LSD has been researched extensively since the early 1950s. The most famous experiments were the very much illegal MKUltra project conducted by the CIA during the 1950s.
According to the book Project Choas, they had a division of MKUltra called project Choas where they did experiments with Charles Manson. However, until recently, researchers were unsuccessful in the last 60 years in figuring out how LSD acts upon the brain.
Scientists from the McGill University in Montreal, Quebec, have revealed that LSD turns on the AMPHA receptors and the serotonin 5-HT2A receptors in the brain. When both receptors are turned on, it creates social interaction making it a helpful autism therapy.

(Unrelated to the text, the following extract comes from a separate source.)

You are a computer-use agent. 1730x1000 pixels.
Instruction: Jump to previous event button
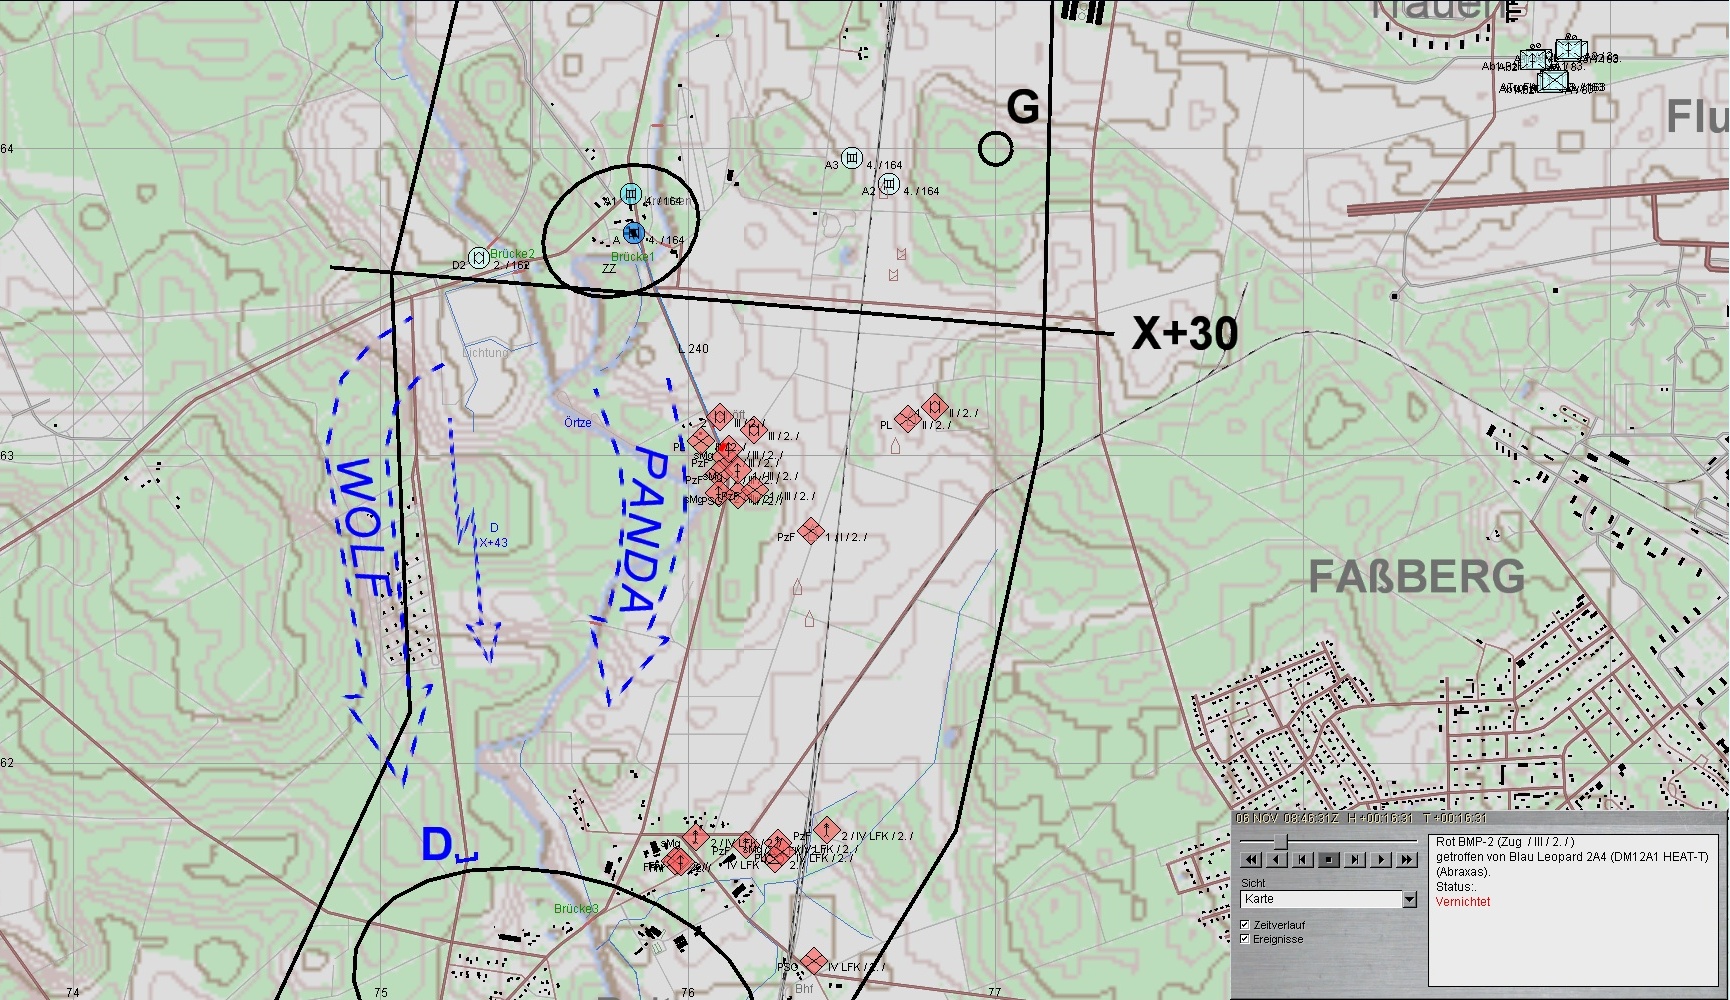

Their study was published in PNAS, a scientific journal; the researchers administered a microdose of LSD to mice for a week straight and found that it caused a dramatic increase in their sociability.
Even though humans and mice behave differently, scientists have found that both parties gained enormous social behaviour and empathy, proving an effective autism therapy.
The purpose of the study was to determine why LSD causes the behavioural effect.
The study’s co-author, Professor Nahum Sonenberg, biochemistry department of McGill, said, “It was already well known that LSD binds the 5-HT2A receptor.”
“The uniqueness of the study is to have recognized that the prosocial properties of LSDactivate the 5-HT2 receptors, which then trigger the excitatory synapses of the AMPA receptor and the protein complex mTORC1.” The previous work done by Prof Sonenberg looked at the brain pathways that are dysregulated in mental illnesses with social discrepancies, like autism spectrum disorder (ASD).
Next, the scientist will look to test LSD on mice that show behavioural discrepancies closely related to that found in human pathologies, like anxiety disorders and an autism spectrum disorder.
Then, McGill University says, “they will soon study whether micro-dosing LSD or something with a similar chemical structure may have a similar effect in humans and to test to see whether or not it is a safe and humane therapeutic alternative.”
“Social interaction is one of the most important features of human behaviour,” added the other author Dr. Gabriella Gobbi. She is a psychiatry professor at McGill and a psychiatrist for the University Health Centre at McGill.
“These psychedelics, at low doses, can greatly increase sociability which could aid better to understand the neurobiology and pharmacology of social behaviour, and to create a class of safer drugs for mental health issues and a great autism therapy.”